As we said, it is at this precise moment when James Watt develops the steam engine. This makes the railroad industry, as well as the railroad itself, spread all over the planet. All countries, industrialized and non-industrialized, designed infrastructures to promote the implementation of the railroad in the territories, connecting them with each other. Undoubtedly, one of the great impulses that tourism experienced and that, in addition, increased economic growth.
Thus, travel agencies began to spread, such as the Thomas Cook ravine, or the American Express, which was dedicated to the transport of goods. The railway and steam maritime navigation provide a strong impetus for the development and professionalization of the tourism sector. It is at this time when a tourism sector of great importance for the economy is consolidating. A tourism sector that begins to develop parallel subsectors.
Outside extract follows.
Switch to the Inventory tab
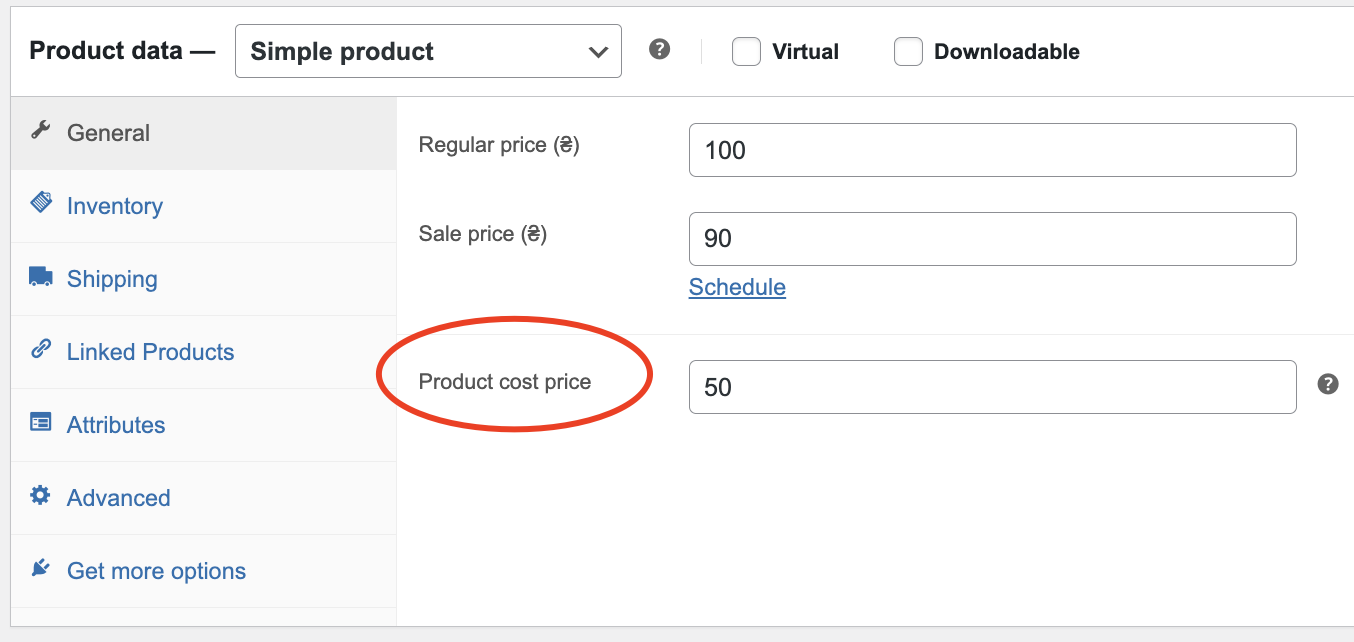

And this is how the tourism sector begins to develop. Subsequently, the appearance of new tools such as the automobile, with Henry Ford, as well as the airplane and large transport ships, already encouraged that final impulse that led to the positioning of the tourism sector as one of the largest sectors of our economy. Being paralyzed only by the interwar period, tourism began to gain presence in the economy, experiencing a great boost after the Second World War. An impulse that came to be considered as the “tourist boom”.
Stability, international cooperation, as well as the peace established between all the territories, also the Bretton Woods agreements, caused a strong impulse of a tourism sector that, later – already in the 21st century -, would become, behind the industry and with a weight in the world gross domestic product (GDP) greater than 10%, in the second largest sector of the global economy.